● YOUR GOAL: Quote each of the following lines word for word, leaving nothing out and changing nothing.
▼▼▼
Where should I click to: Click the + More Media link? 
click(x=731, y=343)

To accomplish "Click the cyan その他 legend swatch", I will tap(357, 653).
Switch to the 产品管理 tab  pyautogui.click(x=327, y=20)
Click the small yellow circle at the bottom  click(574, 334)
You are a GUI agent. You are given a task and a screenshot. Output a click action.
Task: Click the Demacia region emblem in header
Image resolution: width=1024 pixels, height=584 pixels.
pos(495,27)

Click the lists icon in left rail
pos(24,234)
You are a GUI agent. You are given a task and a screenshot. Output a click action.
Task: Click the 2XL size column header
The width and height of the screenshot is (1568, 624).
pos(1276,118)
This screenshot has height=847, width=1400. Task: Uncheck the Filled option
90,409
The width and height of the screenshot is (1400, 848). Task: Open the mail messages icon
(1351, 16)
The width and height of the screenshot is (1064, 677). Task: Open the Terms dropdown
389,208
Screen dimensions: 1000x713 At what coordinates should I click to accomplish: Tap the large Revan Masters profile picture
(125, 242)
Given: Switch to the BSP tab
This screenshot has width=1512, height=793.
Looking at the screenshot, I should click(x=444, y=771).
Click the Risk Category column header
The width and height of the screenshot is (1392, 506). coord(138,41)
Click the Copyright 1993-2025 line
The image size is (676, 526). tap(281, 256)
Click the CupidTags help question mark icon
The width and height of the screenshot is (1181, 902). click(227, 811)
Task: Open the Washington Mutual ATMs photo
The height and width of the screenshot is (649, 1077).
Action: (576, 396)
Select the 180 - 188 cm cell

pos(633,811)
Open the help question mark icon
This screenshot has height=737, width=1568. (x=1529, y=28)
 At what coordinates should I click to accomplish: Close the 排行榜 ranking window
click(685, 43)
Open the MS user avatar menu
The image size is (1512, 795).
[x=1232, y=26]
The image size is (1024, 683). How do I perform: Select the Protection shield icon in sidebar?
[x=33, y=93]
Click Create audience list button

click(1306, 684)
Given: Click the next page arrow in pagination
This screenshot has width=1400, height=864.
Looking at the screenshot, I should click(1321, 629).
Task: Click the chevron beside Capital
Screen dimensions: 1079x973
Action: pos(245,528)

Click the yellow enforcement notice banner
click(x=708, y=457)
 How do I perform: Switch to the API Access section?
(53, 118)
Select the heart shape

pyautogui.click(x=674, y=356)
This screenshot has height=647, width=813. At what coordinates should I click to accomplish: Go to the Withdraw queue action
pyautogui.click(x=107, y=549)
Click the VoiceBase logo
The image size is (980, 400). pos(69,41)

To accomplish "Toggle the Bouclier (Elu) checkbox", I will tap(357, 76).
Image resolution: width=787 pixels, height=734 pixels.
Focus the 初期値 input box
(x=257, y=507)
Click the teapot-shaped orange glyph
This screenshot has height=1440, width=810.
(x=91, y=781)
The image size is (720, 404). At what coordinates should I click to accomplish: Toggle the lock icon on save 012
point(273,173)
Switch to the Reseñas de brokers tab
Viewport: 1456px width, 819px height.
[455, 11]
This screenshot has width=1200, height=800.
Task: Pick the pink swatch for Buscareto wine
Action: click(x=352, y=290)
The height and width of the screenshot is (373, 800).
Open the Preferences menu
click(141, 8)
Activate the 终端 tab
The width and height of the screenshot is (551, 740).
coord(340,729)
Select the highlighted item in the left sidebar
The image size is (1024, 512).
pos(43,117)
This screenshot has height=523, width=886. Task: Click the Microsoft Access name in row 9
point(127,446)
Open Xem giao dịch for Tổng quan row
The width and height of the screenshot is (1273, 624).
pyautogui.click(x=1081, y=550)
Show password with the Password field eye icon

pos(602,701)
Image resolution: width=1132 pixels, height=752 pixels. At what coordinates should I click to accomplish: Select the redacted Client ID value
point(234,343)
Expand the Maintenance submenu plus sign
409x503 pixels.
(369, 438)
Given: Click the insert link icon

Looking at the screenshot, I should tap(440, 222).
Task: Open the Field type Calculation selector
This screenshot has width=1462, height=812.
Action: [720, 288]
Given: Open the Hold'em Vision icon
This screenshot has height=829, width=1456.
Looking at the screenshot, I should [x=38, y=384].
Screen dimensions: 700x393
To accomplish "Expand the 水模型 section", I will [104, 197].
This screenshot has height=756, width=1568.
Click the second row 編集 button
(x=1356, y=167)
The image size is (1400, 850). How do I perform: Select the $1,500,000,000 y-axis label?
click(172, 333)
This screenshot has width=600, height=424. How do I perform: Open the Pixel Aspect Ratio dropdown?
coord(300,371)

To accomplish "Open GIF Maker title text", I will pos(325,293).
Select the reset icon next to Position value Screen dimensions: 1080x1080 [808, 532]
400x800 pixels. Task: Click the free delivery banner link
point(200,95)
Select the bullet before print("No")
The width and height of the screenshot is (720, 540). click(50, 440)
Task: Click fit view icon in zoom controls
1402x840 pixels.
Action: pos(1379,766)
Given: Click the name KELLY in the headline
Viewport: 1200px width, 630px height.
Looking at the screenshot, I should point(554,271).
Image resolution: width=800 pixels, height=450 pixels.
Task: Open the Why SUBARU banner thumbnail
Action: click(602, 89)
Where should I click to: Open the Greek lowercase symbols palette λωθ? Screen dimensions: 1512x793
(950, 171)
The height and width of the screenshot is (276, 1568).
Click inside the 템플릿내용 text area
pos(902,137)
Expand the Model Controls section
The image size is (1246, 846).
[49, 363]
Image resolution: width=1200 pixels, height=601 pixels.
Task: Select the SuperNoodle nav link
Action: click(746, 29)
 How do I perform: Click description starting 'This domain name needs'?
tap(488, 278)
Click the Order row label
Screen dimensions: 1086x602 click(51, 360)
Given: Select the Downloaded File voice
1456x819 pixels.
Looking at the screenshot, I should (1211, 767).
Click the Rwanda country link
▲▲▲
● WORKED ANSWER:
Where should I click to: Click the + More Media link? 
click(x=731, y=343)

To accomplish "Click the cyan その他 legend swatch", I will tap(357, 653).
Switch to the 产品管理 tab  pyautogui.click(x=327, y=20)
Click the small yellow circle at the bottom  click(574, 334)
You are a GUI agent. You are given a task and a screenshot. Output a click action.
Task: Click the Demacia region emblem in header
Image resolution: width=1024 pixels, height=584 pixels.
pos(495,27)

Click the lists icon in left rail
pos(24,234)
You are a GUI agent. You are given a task and a screenshot. Output a click action.
Task: Click the 2XL size column header
The width and height of the screenshot is (1568, 624).
pos(1276,118)
This screenshot has height=847, width=1400. Task: Uncheck the Filled option
90,409
The width and height of the screenshot is (1400, 848). Task: Open the mail messages icon
(1351, 16)
The width and height of the screenshot is (1064, 677). Task: Open the Terms dropdown
389,208
Screen dimensions: 1000x713 At what coordinates should I click to accomplish: Tap the large Revan Masters profile picture
(125, 242)
Given: Switch to the BSP tab
This screenshot has width=1512, height=793.
Looking at the screenshot, I should click(x=444, y=771).
Click the Risk Category column header
The width and height of the screenshot is (1392, 506). coord(138,41)
Click the Copyright 1993-2025 line
The image size is (676, 526). tap(281, 256)
Click the CupidTags help question mark icon
The width and height of the screenshot is (1181, 902). click(227, 811)
Task: Open the Washington Mutual ATMs photo
The height and width of the screenshot is (649, 1077).
Action: (576, 396)
Select the 180 - 188 cm cell

pos(633,811)
Open the help question mark icon
This screenshot has height=737, width=1568. (x=1529, y=28)
 At what coordinates should I click to accomplish: Close the 排行榜 ranking window
click(685, 43)
Open the MS user avatar menu
The image size is (1512, 795).
[x=1232, y=26]
The image size is (1024, 683). How do I perform: Select the Protection shield icon in sidebar?
[x=33, y=93]
Click Create audience list button

click(1306, 684)
Given: Click the next page arrow in pagination
This screenshot has width=1400, height=864.
Looking at the screenshot, I should click(1321, 629).
Task: Click the chevron beside Capital
Screen dimensions: 1079x973
Action: pos(245,528)

Click the yellow enforcement notice banner
click(x=708, y=457)
 How do I perform: Switch to the API Access section?
(53, 118)
Select the heart shape

pyautogui.click(x=674, y=356)
This screenshot has height=647, width=813. At what coordinates should I click to accomplish: Go to the Withdraw queue action
pyautogui.click(x=107, y=549)
Click the VoiceBase logo
The image size is (980, 400). pos(69,41)

To accomplish "Toggle the Bouclier (Elu) checkbox", I will tap(357, 76).
Image resolution: width=787 pixels, height=734 pixels.
Focus the 初期値 input box
(x=257, y=507)
Click the teapot-shaped orange glyph
This screenshot has height=1440, width=810.
(x=91, y=781)
The image size is (720, 404). At what coordinates should I click to accomplish: Toggle the lock icon on save 012
point(273,173)
Switch to the Reseñas de brokers tab
Viewport: 1456px width, 819px height.
[455, 11]
This screenshot has width=1200, height=800.
Task: Pick the pink swatch for Buscareto wine
Action: click(x=352, y=290)
The height and width of the screenshot is (373, 800).
Open the Preferences menu
click(141, 8)
Activate the 终端 tab
The width and height of the screenshot is (551, 740).
coord(340,729)
Select the highlighted item in the left sidebar
The image size is (1024, 512).
pos(43,117)
This screenshot has height=523, width=886. Task: Click the Microsoft Access name in row 9
point(127,446)
Open Xem giao dịch for Tổng quan row
The width and height of the screenshot is (1273, 624).
pyautogui.click(x=1081, y=550)
Show password with the Password field eye icon

pos(602,701)
Image resolution: width=1132 pixels, height=752 pixels. At what coordinates should I click to accomplish: Select the redacted Client ID value
point(234,343)
Expand the Maintenance submenu plus sign
409x503 pixels.
(369, 438)
Given: Click the insert link icon

Looking at the screenshot, I should tap(440, 222).
Task: Open the Field type Calculation selector
This screenshot has width=1462, height=812.
Action: [720, 288]
Given: Open the Hold'em Vision icon
This screenshot has height=829, width=1456.
Looking at the screenshot, I should [x=38, y=384].
Screen dimensions: 700x393
To accomplish "Expand the 水模型 section", I will [104, 197].
This screenshot has height=756, width=1568.
Click the second row 編集 button
(x=1356, y=167)
The image size is (1400, 850). How do I perform: Select the $1,500,000,000 y-axis label?
click(172, 333)
This screenshot has width=600, height=424. How do I perform: Open the Pixel Aspect Ratio dropdown?
coord(300,371)

To accomplish "Open GIF Maker title text", I will pos(325,293).
Select the reset icon next to Position value Screen dimensions: 1080x1080 [808, 532]
400x800 pixels. Task: Click the free delivery banner link
point(200,95)
Select the bullet before print("No")
The width and height of the screenshot is (720, 540). click(50, 440)
Task: Click fit view icon in zoom controls
1402x840 pixels.
Action: pos(1379,766)
Given: Click the name KELLY in the headline
Viewport: 1200px width, 630px height.
Looking at the screenshot, I should point(554,271).
Image resolution: width=800 pixels, height=450 pixels.
Task: Open the Why SUBARU banner thumbnail
Action: click(602, 89)
Where should I click to: Open the Greek lowercase symbols palette λωθ? Screen dimensions: 1512x793
(950, 171)
The height and width of the screenshot is (276, 1568).
Click inside the 템플릿내용 text area
pos(902,137)
Expand the Model Controls section
The image size is (1246, 846).
[49, 363]
Image resolution: width=1200 pixels, height=601 pixels.
Task: Select the SuperNoodle nav link
Action: click(746, 29)
 How do I perform: Click description starting 'This domain name needs'?
tap(488, 278)
Click the Order row label
Screen dimensions: 1086x602 click(51, 360)
Given: Select the Downloaded File voice
1456x819 pixels.
Looking at the screenshot, I should (1211, 767).
Click the Rwanda country link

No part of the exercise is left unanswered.